In the diastolic hemodynamic cluster, RVSP and RAS were independent predictors of outcome. RVSP has reported to be predictive in patients with HFpEF by Lam et al., who investigated 244 patients with HFpEF in their first population-based study7. They showed that patients with pulmonary artery systolic pressure (PASP) ≥ 48 mmHg had worse mortality than the patients with PASP < 48 mmHg for long-term follow-up. One of the interesting results in this cluster was that RAS was also strongly predictive for outcome. Given that the normal atrial function compensates to maintain ventricular filling with greater atrial compliance and atrial pump function, patients with reduced RA function are more likely to experience overt right heart failure, leading to worse outcome. This might be also supported by the results that RAS/RVSP ratio presented best standardized hazard ratio beyond RVSP alone among right heart function to RVSP ratios. Fewer researches have been performed how to assess RA function accurately by echocardiography, therefore, future studies are warranted to prove this finding.

While the method presented may be well suited to select the most predictive parameters, we may not validate previously identified predictors. As such, to the best of our knowledge, this study is the first to test whether RVSP and NT-proBNP would be incremental to the validated GWTG-HF risk score. This proved to improve the risk stratification for patients hospitalized with HFpEF beyond biomarker data alone, echocardiographic parameters alone, or clinical data alone. Since the GWTG-HF risk score does not include the information of those parameters, this study highlights the importance of combining hemodynamic severity and cardiac biomarker with the GWTG-HF risk score.

There are several limitations in this study. First, our sample size was relatively small and nearly 30% of patients had to be excluded because of incomplete data, as the study goal required comprehensive echocardiographic parameters. However, the baseline characteristics of patients excluded did not differ from the original cohort. This point is a challenge in usual clinical setting as imaging quality may be sub-optimal in the acute setting. Second, the RVSP was only estimated using the continuous Doppler measurements of the TR signal, without invasive confirmation. However, the reliability of this estimation has previously been reported when attention is given35 and each signal was reanalyzed with attention to signal quality.
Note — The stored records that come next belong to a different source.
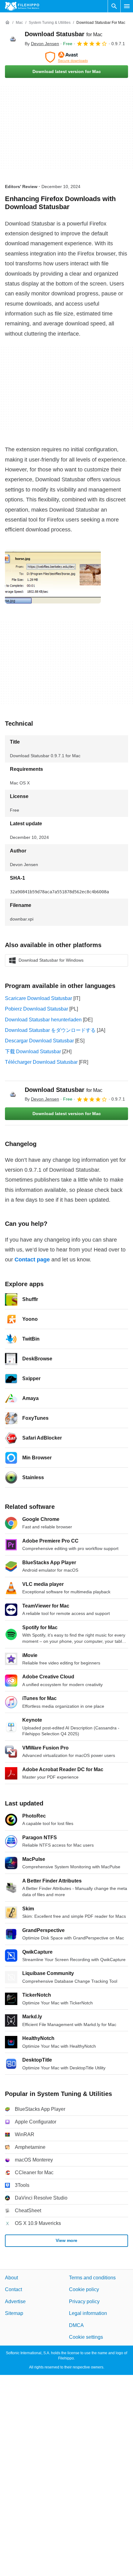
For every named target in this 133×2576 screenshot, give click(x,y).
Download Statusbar (63, 34)
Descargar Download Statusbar (39, 1040)
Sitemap (14, 2313)
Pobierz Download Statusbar (36, 1008)
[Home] (7, 22)
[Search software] (114, 6)
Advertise (15, 2301)
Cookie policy (84, 2289)
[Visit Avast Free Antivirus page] (66, 57)
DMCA (76, 2325)
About (11, 2277)
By (42, 43)
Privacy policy (84, 2301)
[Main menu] (127, 6)
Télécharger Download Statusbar (41, 1062)
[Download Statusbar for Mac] (12, 38)
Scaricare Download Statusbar (38, 998)
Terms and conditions (92, 2277)
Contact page (32, 1259)
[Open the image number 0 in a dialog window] (53, 576)
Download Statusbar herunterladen (43, 1019)
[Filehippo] (22, 6)
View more (66, 2240)
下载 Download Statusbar (33, 1051)
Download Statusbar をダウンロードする (50, 1030)
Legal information (88, 2313)
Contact (13, 2289)
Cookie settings (86, 2337)
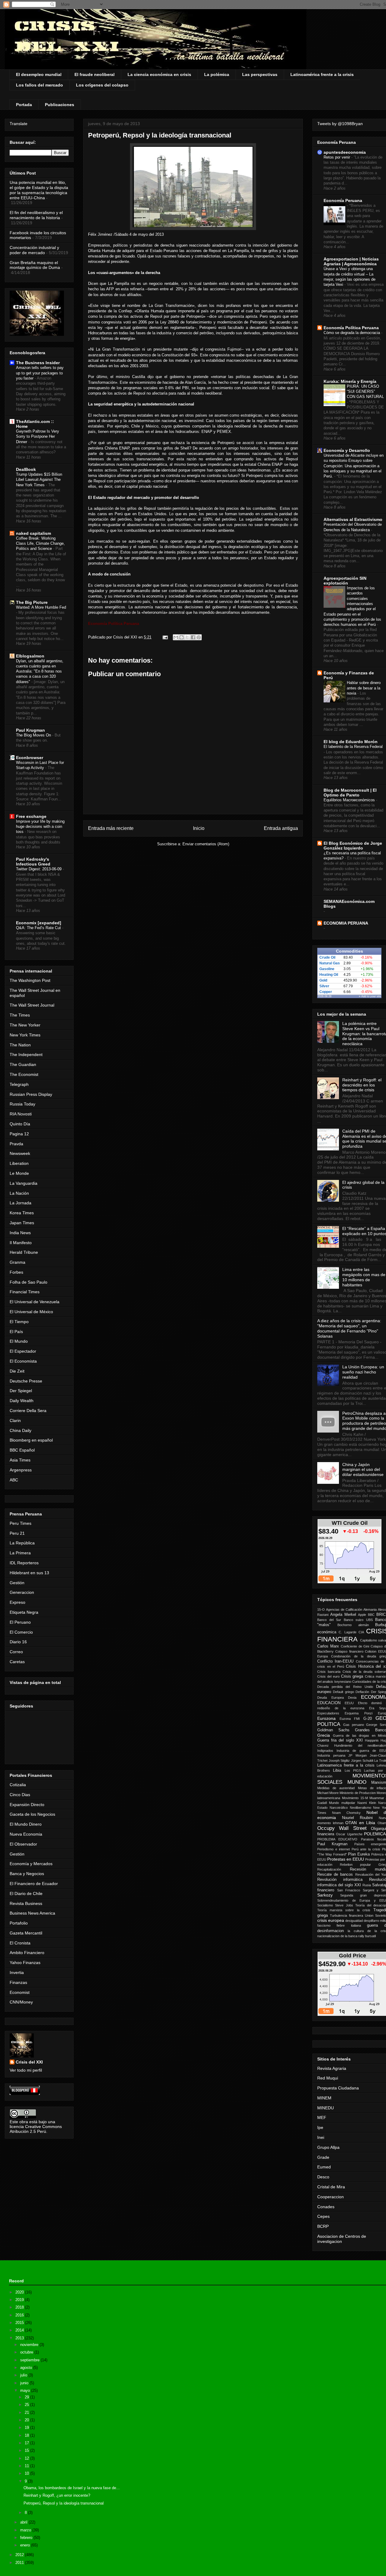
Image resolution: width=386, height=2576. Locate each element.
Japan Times (22, 1222)
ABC (14, 1479)
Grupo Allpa (328, 2147)
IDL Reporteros (24, 1562)
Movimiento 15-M (355, 1798)
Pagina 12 (19, 1133)
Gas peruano (353, 1724)
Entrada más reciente (111, 828)
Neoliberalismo (360, 1807)
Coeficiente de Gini (355, 1646)
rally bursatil (367, 1936)
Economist (20, 1992)
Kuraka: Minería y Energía (350, 381)
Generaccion (22, 1592)
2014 (20, 2330)
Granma (17, 1262)
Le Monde (19, 1173)
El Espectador (23, 1351)
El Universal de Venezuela (34, 1301)
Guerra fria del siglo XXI (340, 1740)
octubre (27, 2352)
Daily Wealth (21, 1400)
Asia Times (20, 1460)
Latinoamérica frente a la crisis (322, 74)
Third, we did not include E/e’ in this study as it was not systematically recorded in many of the patients whose echocardiography was performed before 2008. However, it was not significantly associated with the outcome in patients with E/e’ available in our study, therefore, we did not use E/e’ for further analysis. Furthermore, even in the patients with e’, it was acquired from only lateral annulus. More precise assessment will be needed in future studies. Fourth, we did not include cardiovascular death or rehospitalization as a secondary end-point since patients were followed at different institutions during the study period or we only know the vital status from the United States Social Security Death Index, leading to incomplete data collection. Finally, this is a single-center observation, therefore, further examination across multi-centers would be warranted to validate our present findings.

Conclusion

Cluster-based hierarchical modeling may help understand higher dimensional data in small cohorts. This study identified the two most predictive factors in HFpEF among clinical, imaging, and biomarker parameters and demonstrates their potential incremental value to well validated GWTG-HF risk score.